[Cdk-devel] Molecule objects have size problems?

SourceForge Headquarters 225 Broadway Suite 1600 San Diego, CA 92101 +1 (858) 454-5900

I've been noticing that the Molecule data structure - as available on the 
trunk - leaves a larger memory footprint than it did in the July snapshot 
(last stable release 14. July 2006). 
I have a couple of smiles strings (337) available, which I parsed to  Molecule 
objects and serialized them (using an ObjectOutputStream) to a byte array.
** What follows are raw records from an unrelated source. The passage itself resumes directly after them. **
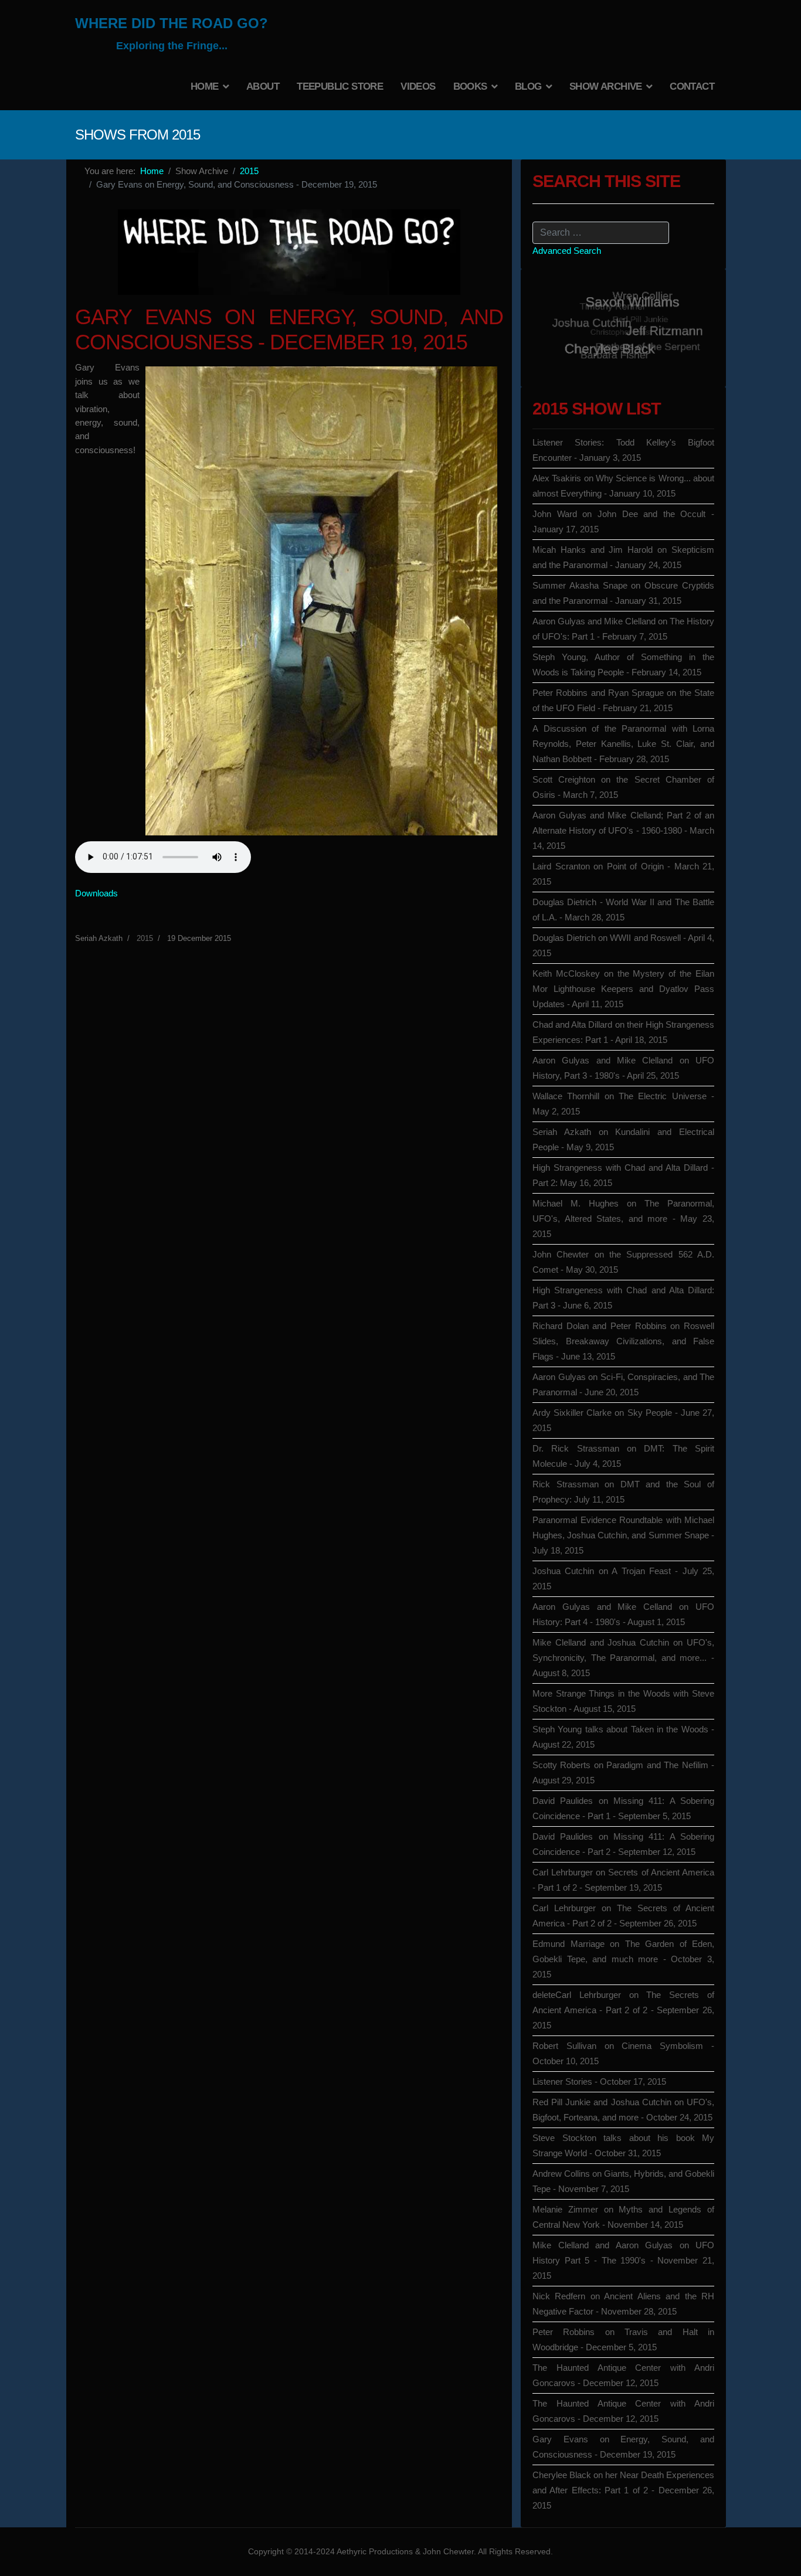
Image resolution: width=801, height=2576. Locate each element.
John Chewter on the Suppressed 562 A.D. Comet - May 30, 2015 (623, 1262)
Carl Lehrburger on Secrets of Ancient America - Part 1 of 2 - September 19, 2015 (623, 1879)
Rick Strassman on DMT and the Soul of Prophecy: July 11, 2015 (623, 1491)
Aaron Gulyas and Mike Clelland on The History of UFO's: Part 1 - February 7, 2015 (623, 628)
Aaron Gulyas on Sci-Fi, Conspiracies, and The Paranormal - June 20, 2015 (623, 1384)
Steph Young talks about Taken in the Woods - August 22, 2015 (623, 1736)
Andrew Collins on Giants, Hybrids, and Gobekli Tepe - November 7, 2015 (623, 2181)
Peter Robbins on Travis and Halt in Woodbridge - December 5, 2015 (623, 2339)
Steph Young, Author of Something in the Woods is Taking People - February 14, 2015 (623, 664)
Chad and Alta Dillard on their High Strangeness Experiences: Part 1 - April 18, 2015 (623, 1032)
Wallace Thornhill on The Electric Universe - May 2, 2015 (623, 1103)
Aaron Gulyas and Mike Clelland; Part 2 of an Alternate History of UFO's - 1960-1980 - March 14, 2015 (623, 830)
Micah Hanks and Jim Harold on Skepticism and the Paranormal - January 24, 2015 (623, 557)
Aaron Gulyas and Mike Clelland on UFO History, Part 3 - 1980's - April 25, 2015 (623, 1067)
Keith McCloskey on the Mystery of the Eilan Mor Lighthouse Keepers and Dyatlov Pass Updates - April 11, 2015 (623, 988)
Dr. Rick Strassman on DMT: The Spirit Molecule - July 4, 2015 (623, 1456)
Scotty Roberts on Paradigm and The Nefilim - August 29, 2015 (623, 1772)
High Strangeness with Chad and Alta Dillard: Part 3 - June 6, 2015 (623, 1297)
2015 (145, 938)
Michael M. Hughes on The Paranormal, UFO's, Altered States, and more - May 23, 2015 (623, 1218)
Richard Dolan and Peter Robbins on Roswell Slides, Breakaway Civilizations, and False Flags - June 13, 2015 (623, 1341)
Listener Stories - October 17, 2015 (599, 2081)
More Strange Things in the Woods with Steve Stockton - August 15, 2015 (623, 1701)
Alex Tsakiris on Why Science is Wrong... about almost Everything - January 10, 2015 (623, 485)
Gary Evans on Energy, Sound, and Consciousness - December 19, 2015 (623, 2446)
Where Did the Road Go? (171, 23)
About (262, 86)
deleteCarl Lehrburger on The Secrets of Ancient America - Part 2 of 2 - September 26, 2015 (623, 2010)
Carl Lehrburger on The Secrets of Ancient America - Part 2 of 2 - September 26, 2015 (623, 1915)
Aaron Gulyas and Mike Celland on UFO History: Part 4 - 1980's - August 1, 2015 (623, 1614)
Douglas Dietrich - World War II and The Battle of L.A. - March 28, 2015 (623, 909)
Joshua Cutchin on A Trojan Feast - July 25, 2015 (623, 1578)
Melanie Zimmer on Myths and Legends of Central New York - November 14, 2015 (623, 2217)
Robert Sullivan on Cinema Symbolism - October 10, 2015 (623, 2053)
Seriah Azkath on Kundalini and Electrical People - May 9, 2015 (623, 1139)
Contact (692, 86)
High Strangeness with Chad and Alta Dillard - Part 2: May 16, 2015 (623, 1175)
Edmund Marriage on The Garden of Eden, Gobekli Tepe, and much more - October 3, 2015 (623, 1959)
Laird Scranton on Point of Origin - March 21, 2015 (623, 873)
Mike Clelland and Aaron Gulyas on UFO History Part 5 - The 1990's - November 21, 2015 (623, 2260)
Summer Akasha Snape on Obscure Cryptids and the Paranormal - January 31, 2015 (623, 593)
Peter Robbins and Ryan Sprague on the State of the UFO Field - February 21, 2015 (623, 700)
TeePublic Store (340, 86)
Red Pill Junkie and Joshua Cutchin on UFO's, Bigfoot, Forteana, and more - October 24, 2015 (623, 2109)
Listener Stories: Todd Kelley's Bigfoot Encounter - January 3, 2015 (623, 450)
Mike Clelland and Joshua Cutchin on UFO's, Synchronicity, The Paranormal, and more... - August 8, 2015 (623, 1657)
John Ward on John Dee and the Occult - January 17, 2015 (623, 521)
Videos (417, 86)
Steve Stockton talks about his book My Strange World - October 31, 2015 (623, 2145)
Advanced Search (566, 251)
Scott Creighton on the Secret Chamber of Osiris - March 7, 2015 (623, 787)
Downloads (96, 893)
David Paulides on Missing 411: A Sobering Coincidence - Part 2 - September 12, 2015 (623, 1844)
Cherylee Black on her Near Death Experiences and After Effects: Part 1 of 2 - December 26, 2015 (623, 2490)
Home (205, 86)
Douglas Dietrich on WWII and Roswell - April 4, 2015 (623, 945)
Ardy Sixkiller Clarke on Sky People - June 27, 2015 (623, 1420)
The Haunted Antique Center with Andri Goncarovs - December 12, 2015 (623, 2375)
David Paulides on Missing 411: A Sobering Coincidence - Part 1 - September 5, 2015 (623, 1808)
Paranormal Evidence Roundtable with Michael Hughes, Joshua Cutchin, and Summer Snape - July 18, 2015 (623, 1535)
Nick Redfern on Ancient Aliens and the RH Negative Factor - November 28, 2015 (623, 2303)
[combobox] (600, 233)
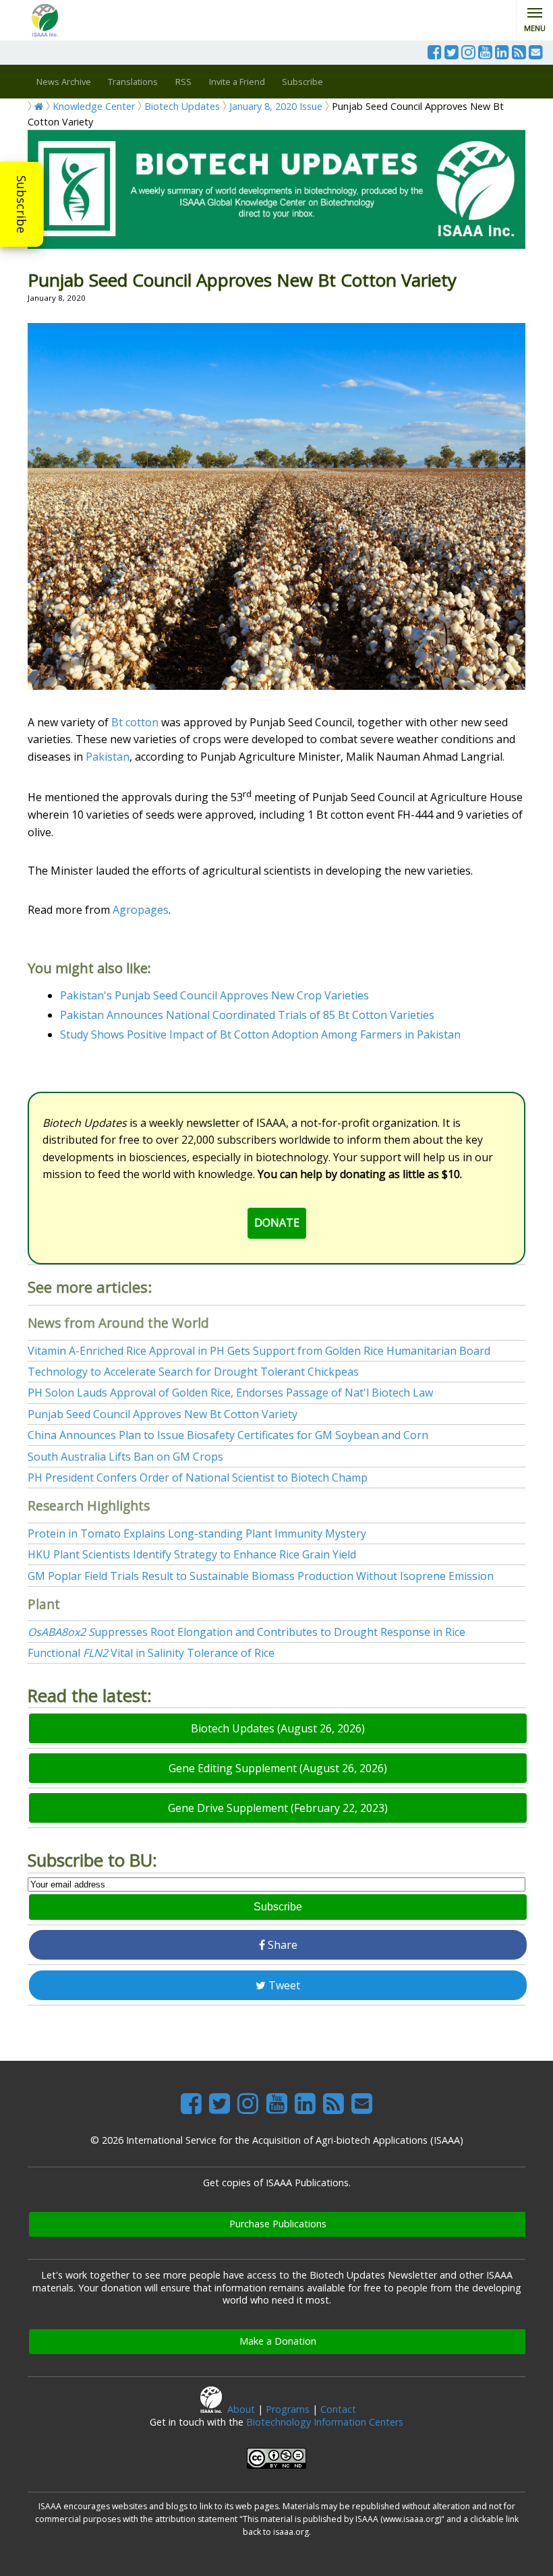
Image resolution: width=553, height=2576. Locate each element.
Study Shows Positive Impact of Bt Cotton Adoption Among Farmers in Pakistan (260, 1034)
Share (281, 1944)
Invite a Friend (237, 82)
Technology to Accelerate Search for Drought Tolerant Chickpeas (193, 1371)
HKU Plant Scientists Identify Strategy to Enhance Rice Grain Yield (192, 1554)
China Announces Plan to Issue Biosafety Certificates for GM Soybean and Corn (228, 1435)
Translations (133, 82)
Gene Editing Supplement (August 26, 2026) (278, 1768)
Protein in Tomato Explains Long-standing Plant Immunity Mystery (197, 1533)
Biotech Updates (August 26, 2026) (278, 1728)
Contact (338, 2409)
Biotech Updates (182, 106)
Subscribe (21, 204)
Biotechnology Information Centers (324, 2422)
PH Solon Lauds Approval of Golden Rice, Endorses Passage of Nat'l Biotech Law (230, 1392)
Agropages (141, 909)
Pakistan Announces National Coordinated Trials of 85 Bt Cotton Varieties (247, 1014)
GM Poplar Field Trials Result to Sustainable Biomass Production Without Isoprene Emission (261, 1576)
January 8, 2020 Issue (275, 106)
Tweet (283, 1985)
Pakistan (107, 756)
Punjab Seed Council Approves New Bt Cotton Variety (162, 1414)
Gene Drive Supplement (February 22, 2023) (278, 1808)
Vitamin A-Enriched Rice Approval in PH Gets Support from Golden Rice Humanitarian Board (259, 1350)
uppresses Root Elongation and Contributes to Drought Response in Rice (246, 1631)
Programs (288, 2409)
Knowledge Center (94, 106)
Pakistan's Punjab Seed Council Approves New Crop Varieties (214, 995)
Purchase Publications (277, 2223)
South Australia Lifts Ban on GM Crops (125, 1456)
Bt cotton (134, 722)
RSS (183, 82)
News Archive (63, 82)
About (241, 2409)
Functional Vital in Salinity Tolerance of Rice (151, 1652)
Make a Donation (277, 2341)
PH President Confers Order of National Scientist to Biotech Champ (198, 1477)
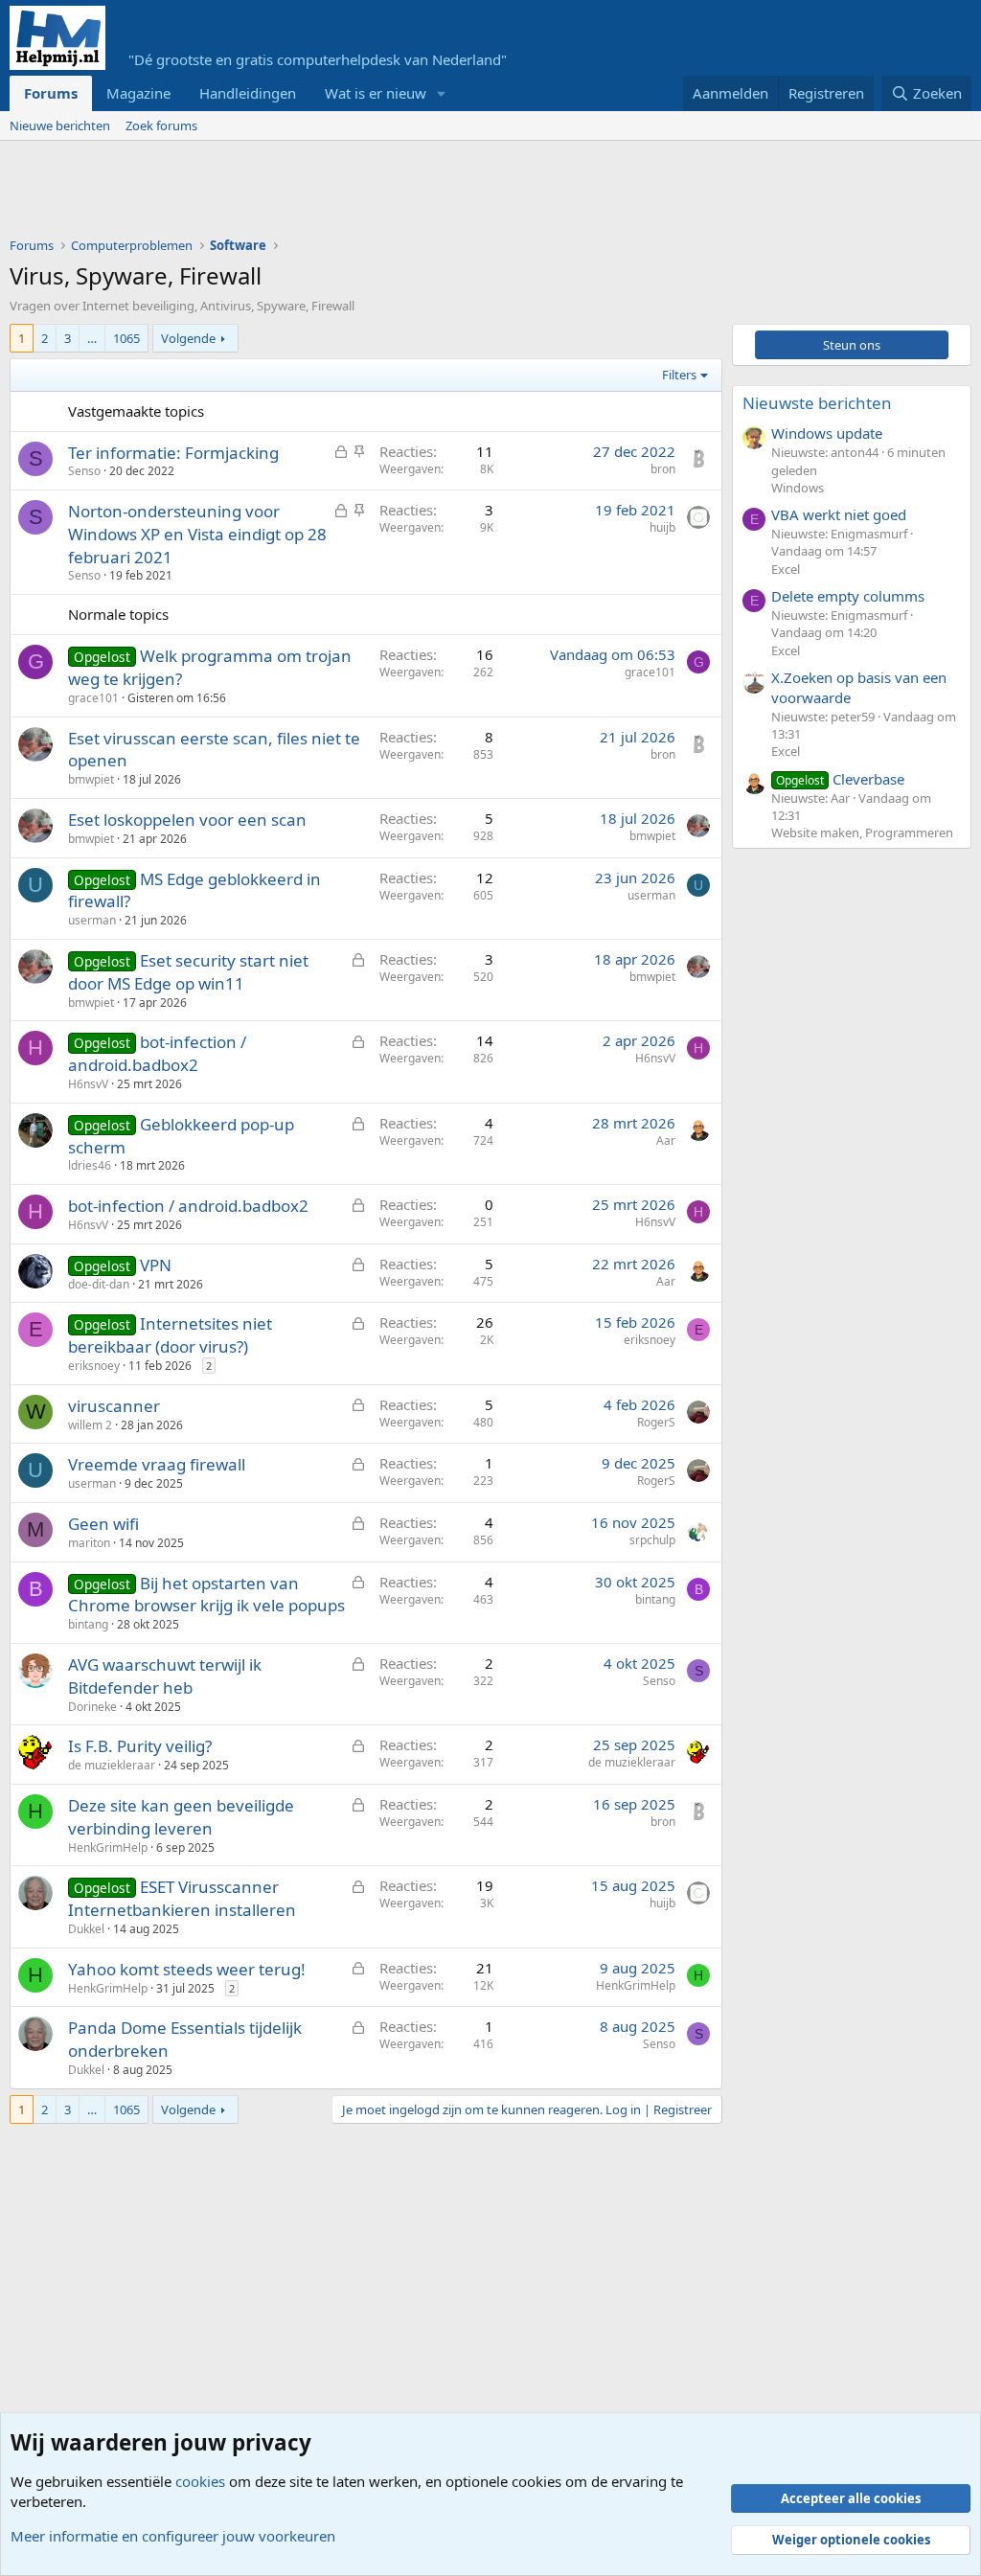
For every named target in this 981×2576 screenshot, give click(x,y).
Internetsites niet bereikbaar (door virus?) (170, 1334)
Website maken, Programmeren (862, 832)
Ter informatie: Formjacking (173, 453)
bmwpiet (91, 779)
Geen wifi (103, 1524)
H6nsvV (88, 1084)
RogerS (656, 1422)
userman (92, 920)
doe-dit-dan (98, 1284)
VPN (155, 1265)
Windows (797, 487)
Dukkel (86, 1929)
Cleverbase (840, 778)
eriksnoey (94, 1365)
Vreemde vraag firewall (156, 1464)
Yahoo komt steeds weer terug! (187, 1969)
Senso (84, 471)
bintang (88, 1624)
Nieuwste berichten (817, 403)
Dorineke (92, 1706)
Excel (785, 569)
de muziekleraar (111, 1765)
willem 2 (90, 1425)
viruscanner (114, 1406)
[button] (441, 93)
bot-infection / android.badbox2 (157, 1053)
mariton (89, 1543)
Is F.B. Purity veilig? (140, 1746)
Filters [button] (679, 374)
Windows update (826, 433)
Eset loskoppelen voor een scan (187, 820)
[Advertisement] (358, 193)
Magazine (138, 93)
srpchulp (652, 1540)
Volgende (188, 338)
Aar (665, 1140)
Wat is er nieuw (375, 93)
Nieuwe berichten (60, 125)
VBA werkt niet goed (838, 514)
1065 (126, 338)
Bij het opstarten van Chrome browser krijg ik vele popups (206, 1594)
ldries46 (89, 1165)
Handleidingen (247, 93)
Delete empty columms (847, 595)
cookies (200, 2481)
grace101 (93, 698)
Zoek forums (161, 125)
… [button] (92, 338)
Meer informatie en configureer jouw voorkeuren (173, 2535)
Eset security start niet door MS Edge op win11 (188, 971)
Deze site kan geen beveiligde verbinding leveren (181, 1816)
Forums (51, 93)
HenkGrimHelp (108, 1847)
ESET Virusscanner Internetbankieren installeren (182, 1898)
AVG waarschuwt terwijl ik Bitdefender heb (165, 1675)
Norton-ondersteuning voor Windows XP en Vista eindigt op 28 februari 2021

I 
did that using the (1) 20060714 release and (2) the latest trunk sources. 
Most of the molecules (about 2/3) increased in size, some of them are now 3 
times as big. My personal favorite is 
c12-c3:c(-C(-c4:c(:c(-[H]):c5:c(:c:2:4):c(-C(=O)-c2:c(:c(:c(:c(-[H]):c-5:2)-[H])-[H])-[H]):c(-[H]):c:1-[H])-[H])=O):c(:c(:c(:c:3-[H])-[H])-[H])-[H]
whose byte array size increased from 88kB using the july code to 426kB (using 
cdk-svn-20061125.jar). 

Does anyone have a clue why that has changed so dramatically? In KNIME 
(http://www.knime.org) we use serialization to not hold objects in memory, 
i.e. for us "size does matter".

Thanks
  Bernd

PS: If requested, I can send the little test class and the data around.